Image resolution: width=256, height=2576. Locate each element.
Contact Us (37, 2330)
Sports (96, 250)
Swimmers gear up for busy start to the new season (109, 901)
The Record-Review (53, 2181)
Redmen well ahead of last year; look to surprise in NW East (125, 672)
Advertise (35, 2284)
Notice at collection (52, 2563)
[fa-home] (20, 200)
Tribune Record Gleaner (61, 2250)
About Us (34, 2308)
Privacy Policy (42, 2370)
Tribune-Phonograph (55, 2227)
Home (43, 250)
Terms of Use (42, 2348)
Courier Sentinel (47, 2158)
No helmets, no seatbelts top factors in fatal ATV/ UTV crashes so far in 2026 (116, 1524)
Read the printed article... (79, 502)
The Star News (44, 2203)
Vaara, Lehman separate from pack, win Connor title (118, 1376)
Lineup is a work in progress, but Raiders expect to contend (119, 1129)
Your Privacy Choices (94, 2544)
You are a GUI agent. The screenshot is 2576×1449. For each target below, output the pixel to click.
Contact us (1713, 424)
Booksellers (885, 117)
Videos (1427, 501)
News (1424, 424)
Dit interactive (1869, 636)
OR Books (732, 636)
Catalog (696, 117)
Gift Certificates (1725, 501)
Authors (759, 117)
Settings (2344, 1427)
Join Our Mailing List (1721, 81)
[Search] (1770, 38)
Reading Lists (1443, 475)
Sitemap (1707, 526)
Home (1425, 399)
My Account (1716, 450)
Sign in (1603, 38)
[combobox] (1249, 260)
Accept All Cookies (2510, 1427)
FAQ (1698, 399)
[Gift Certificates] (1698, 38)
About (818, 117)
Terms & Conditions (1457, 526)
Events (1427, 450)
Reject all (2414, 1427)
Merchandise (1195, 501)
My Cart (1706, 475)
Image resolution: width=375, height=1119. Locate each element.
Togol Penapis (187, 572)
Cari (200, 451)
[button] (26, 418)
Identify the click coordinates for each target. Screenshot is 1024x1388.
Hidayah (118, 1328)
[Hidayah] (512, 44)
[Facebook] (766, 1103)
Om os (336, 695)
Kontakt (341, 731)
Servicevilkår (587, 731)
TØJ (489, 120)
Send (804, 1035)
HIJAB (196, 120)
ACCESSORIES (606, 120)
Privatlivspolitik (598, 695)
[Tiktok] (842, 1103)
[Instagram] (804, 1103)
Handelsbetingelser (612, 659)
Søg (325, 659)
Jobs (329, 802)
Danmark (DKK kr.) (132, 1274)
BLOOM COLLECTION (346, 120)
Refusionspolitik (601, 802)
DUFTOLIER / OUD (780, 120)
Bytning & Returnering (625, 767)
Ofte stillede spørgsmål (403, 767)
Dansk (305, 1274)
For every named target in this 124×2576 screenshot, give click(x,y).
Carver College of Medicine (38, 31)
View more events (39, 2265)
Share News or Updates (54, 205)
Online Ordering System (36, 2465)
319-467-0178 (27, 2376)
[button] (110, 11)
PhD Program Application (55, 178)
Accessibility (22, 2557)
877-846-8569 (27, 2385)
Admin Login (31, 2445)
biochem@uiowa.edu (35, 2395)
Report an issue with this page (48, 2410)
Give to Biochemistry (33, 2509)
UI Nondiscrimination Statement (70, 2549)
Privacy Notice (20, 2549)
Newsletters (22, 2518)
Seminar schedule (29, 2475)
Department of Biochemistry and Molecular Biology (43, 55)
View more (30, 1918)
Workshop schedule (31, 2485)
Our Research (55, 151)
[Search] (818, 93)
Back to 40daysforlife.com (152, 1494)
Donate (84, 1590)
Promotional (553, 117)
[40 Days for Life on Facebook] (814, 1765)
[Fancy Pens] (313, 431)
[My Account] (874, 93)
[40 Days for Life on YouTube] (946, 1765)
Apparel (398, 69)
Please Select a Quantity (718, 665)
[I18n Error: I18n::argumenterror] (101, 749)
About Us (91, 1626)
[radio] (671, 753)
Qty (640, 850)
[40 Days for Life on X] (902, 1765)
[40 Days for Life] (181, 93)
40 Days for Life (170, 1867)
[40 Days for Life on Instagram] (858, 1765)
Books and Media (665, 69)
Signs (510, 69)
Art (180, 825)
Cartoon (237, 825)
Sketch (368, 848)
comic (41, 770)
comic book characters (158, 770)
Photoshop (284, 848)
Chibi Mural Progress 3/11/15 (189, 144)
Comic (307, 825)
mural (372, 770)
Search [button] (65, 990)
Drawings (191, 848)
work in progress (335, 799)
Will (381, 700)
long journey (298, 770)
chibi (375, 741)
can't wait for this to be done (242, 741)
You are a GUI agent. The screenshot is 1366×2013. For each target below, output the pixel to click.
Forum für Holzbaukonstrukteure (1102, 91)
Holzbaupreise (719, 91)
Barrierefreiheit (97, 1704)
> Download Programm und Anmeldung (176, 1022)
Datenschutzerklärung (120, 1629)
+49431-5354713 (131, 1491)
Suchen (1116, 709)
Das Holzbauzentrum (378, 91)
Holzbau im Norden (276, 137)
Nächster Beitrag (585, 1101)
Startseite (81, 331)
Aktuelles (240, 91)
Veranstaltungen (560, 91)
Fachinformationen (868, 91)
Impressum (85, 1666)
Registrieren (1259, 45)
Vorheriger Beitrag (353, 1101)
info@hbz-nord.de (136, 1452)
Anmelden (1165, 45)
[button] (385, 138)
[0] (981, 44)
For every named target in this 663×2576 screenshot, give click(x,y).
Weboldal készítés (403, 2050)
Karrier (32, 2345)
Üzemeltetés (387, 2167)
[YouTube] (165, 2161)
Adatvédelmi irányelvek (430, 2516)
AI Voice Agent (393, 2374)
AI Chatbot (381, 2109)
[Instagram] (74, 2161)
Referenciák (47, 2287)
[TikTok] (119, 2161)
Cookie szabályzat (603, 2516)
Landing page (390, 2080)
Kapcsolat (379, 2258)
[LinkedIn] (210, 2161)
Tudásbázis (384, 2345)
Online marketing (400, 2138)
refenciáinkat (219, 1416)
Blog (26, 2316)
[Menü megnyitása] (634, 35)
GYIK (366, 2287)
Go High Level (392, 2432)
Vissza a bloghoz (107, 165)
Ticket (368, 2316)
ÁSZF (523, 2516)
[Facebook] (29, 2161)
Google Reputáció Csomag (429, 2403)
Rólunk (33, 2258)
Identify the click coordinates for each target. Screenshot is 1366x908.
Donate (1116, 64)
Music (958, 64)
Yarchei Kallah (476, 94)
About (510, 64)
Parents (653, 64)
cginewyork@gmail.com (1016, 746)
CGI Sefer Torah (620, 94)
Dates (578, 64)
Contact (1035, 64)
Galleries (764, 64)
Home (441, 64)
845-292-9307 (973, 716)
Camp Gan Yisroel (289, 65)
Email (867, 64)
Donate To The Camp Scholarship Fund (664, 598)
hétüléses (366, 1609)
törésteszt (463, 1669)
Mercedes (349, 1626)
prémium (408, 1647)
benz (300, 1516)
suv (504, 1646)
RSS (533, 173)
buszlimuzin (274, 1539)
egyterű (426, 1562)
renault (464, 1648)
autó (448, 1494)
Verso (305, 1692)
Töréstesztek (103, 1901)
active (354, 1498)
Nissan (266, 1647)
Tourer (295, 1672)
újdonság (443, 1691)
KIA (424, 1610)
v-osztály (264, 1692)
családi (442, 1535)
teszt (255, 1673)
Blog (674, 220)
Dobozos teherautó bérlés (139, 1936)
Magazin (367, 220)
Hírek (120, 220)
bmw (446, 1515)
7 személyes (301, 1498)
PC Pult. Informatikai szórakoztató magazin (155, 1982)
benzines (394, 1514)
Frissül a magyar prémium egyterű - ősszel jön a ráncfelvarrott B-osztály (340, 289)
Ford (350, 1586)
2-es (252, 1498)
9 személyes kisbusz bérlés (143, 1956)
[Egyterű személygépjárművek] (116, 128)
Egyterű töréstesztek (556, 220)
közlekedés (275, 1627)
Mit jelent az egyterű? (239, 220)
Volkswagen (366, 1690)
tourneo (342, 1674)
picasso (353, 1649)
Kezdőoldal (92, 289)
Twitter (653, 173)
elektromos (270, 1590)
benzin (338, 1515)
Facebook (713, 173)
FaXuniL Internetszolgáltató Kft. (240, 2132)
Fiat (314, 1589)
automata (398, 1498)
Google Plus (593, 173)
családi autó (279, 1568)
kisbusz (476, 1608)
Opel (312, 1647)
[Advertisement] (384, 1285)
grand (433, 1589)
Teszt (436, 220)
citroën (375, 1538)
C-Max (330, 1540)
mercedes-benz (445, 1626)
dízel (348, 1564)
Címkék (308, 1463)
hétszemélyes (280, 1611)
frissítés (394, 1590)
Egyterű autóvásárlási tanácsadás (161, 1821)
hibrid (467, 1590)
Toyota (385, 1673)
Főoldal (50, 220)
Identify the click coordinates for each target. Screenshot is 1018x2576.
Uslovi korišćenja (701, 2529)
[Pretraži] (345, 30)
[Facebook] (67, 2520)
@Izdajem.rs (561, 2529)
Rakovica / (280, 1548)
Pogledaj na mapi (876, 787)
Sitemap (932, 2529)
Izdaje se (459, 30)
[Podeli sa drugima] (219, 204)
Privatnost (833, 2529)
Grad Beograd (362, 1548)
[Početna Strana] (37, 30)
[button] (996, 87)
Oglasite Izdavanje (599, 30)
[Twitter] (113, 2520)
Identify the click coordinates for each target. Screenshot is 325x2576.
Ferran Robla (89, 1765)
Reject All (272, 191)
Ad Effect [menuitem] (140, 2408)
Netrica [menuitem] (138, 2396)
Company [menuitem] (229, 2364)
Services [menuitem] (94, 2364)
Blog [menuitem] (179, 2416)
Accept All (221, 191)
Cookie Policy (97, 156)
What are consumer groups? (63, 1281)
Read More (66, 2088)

──────

* Aim of the task
Where the data above reaches the line holding "Department of Biochemistry", begin printing, and stop after the line holding "[40 Days for Life on Facebook] (814, 1765)". Each line must be reproduced exactly, with nothing else added.

* Solution to this task
Department of Biochemistry and Molecular Biology (43, 55)
View more (30, 1918)
Workshop schedule (31, 2485)
Our Research (55, 151)
[Search] (818, 93)
Back to 40daysforlife.com (152, 1494)
Donate (84, 1590)
Promotional (553, 117)
[40 Days for Life on Facebook] (814, 1765)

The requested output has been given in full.